Just like choosing running shoes, choosing racing shoes is highly individualized. Maybe you prefer a firmer platform as you’re running faster, or perhaps you like a softer midsole for maximum comfort over long distances. Trying the shoes on at your local Fleet Feet can help you narrow down your search. Be sure to check out our list of the best carbon-fiber plated running shoes to learn more about the options out there.
8. Don’t underestimate your sports bra
Ladies, this one’s for you. You probably know that sports bras are an essential piece of gear, but perhaps you didn't know that finding the proper fit can help improve your running economy.
This 2024 study found that “respiratory function may become compromised by the pressure exerted by the underband of a sports bra.” A too-tight sports bra can “impair breathing mechanics during exercise and influence whole-body metabolic rate.” In other words, if your bra is too tight you’ll be exerting more energy taking shallower, more frequent breaths.

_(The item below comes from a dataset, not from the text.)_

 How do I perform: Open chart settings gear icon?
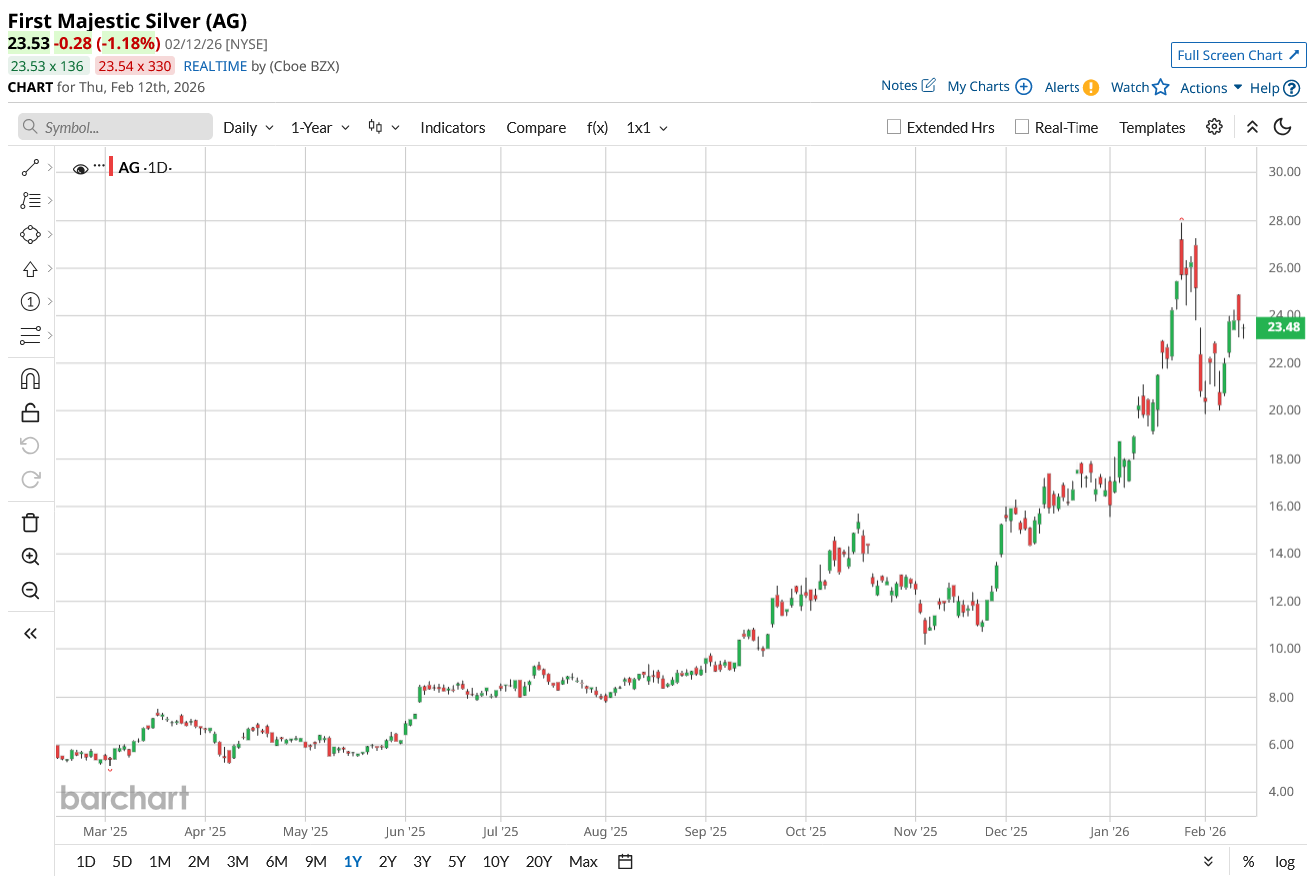pos(1214,127)
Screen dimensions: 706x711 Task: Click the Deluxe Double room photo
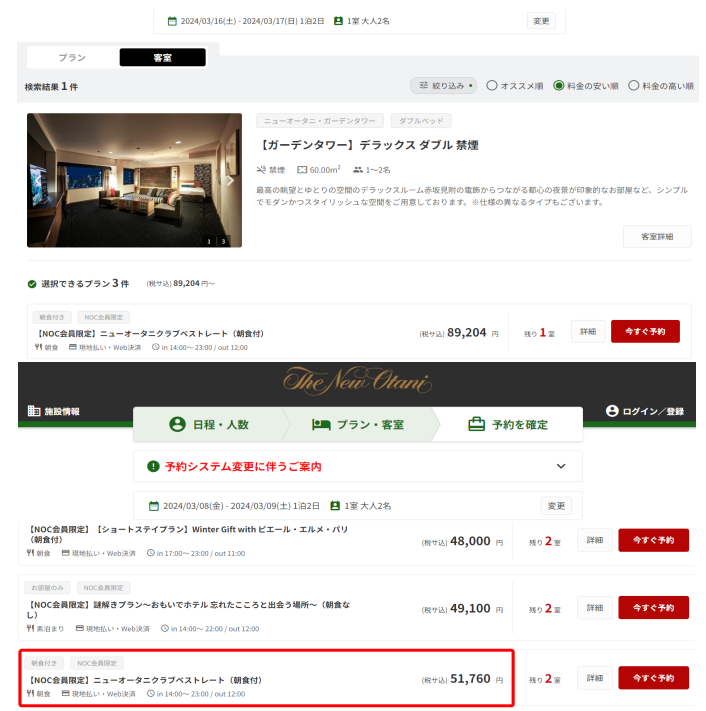point(134,180)
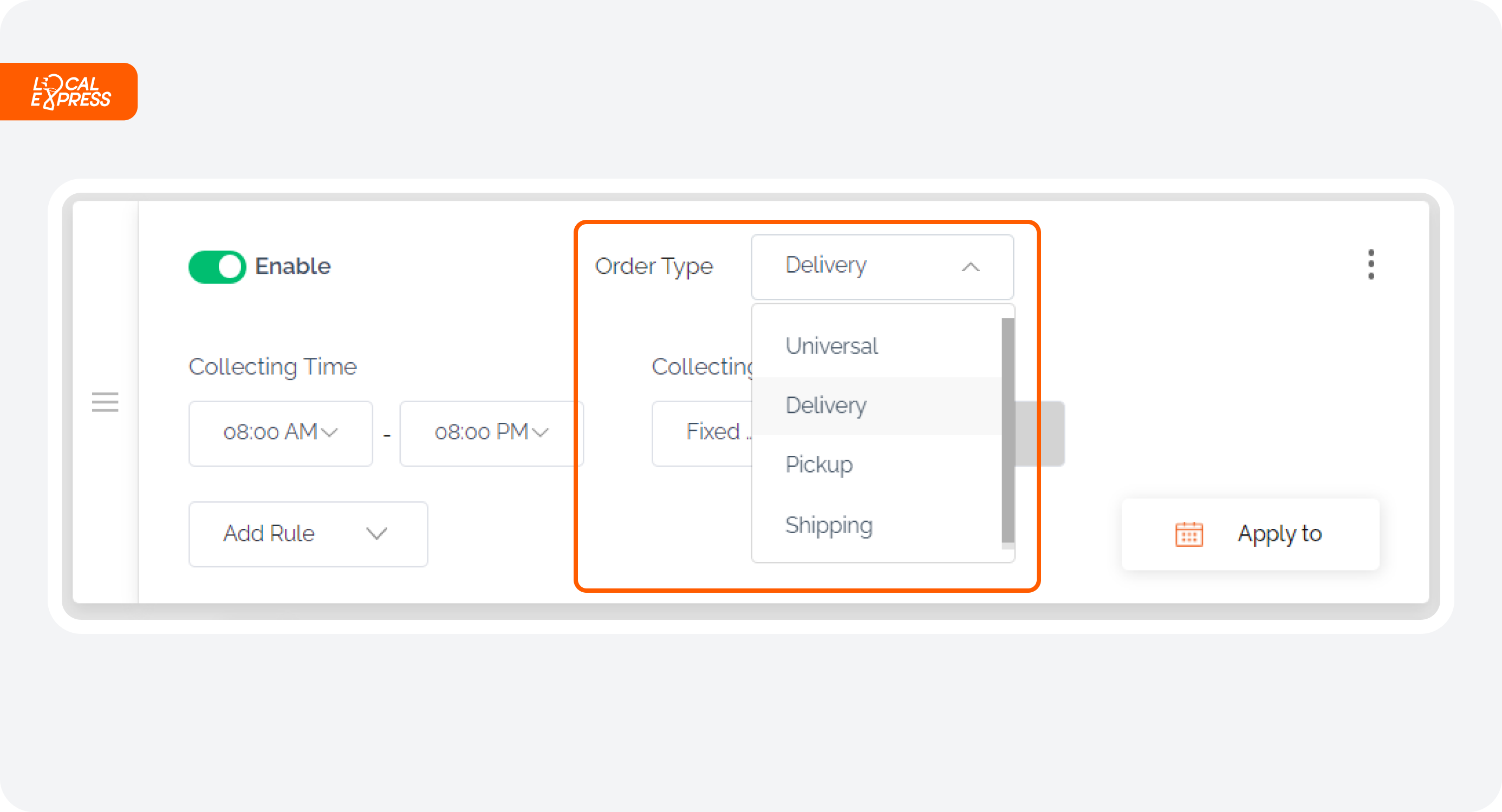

Fleet Feet offers expert bra-fitting to ensure you’re in the right size. Check out this article about how sports bras should fit.
9. Switch up your routine
Research has shown that continually participating in the same exercise over time can hinder your progress and reduce your motivation. To combat this during the long, endless miles of marathon training, switch up your normal routine every few weeks. Try a new strength class at the gym, or a new cross-training regimen. Run with a new group, or try out a new route. If you mostly stick to road running, try out a local trail. Jump into a local 5K race and use it as an easy run or a tempo workout (July 4th, Thanksgiving, and St. Patty’s Day are common times for fun, themed races).